Task brief – Copy word for word the lines from the one that has "Click the disk usage card" through the one that has "(x=894, y=142)", and leave the pictures out.

===== Stored data

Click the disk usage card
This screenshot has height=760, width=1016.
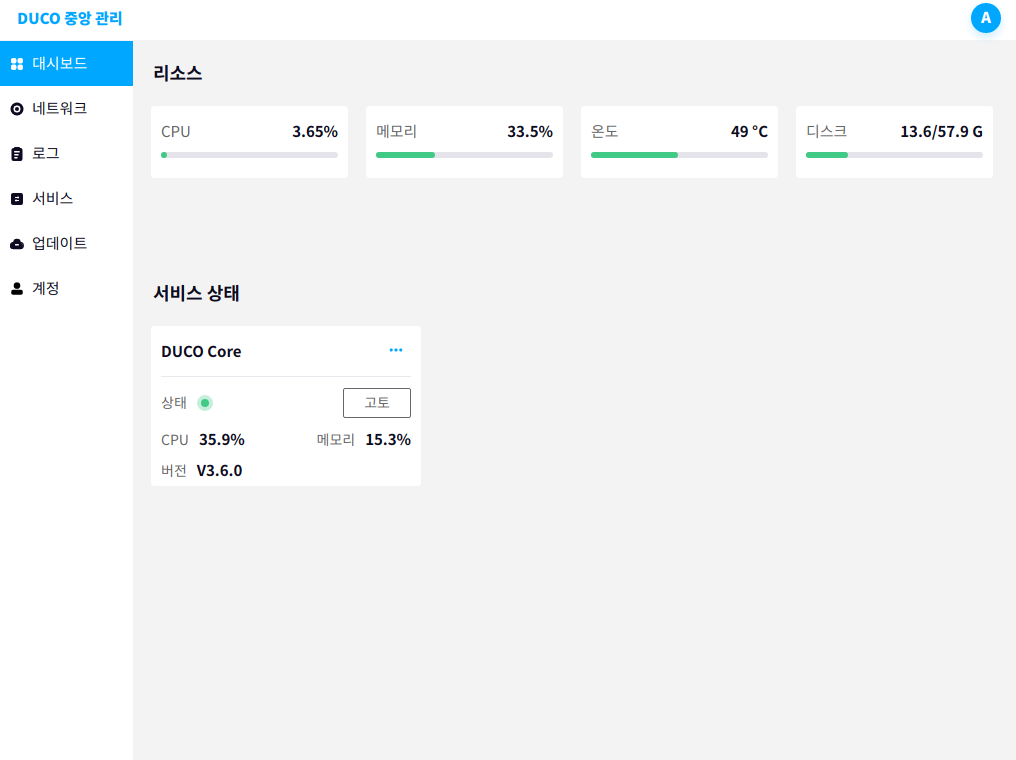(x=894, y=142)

==========
===== Stored data

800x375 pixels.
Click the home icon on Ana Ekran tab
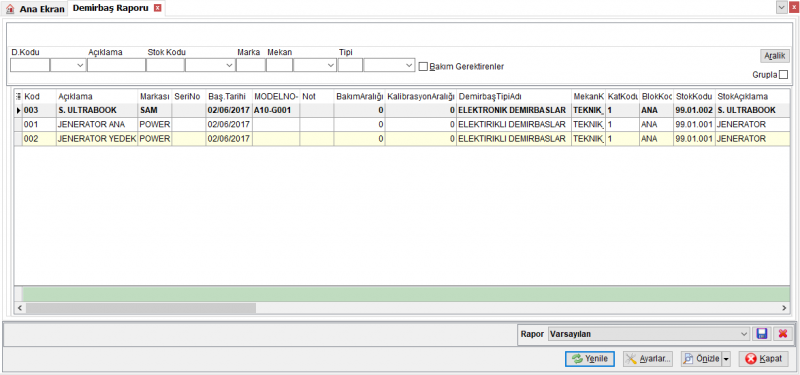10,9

==========

Expected answer –
Click the disk usage card
This screenshot has height=760, width=1016.
(x=894, y=142)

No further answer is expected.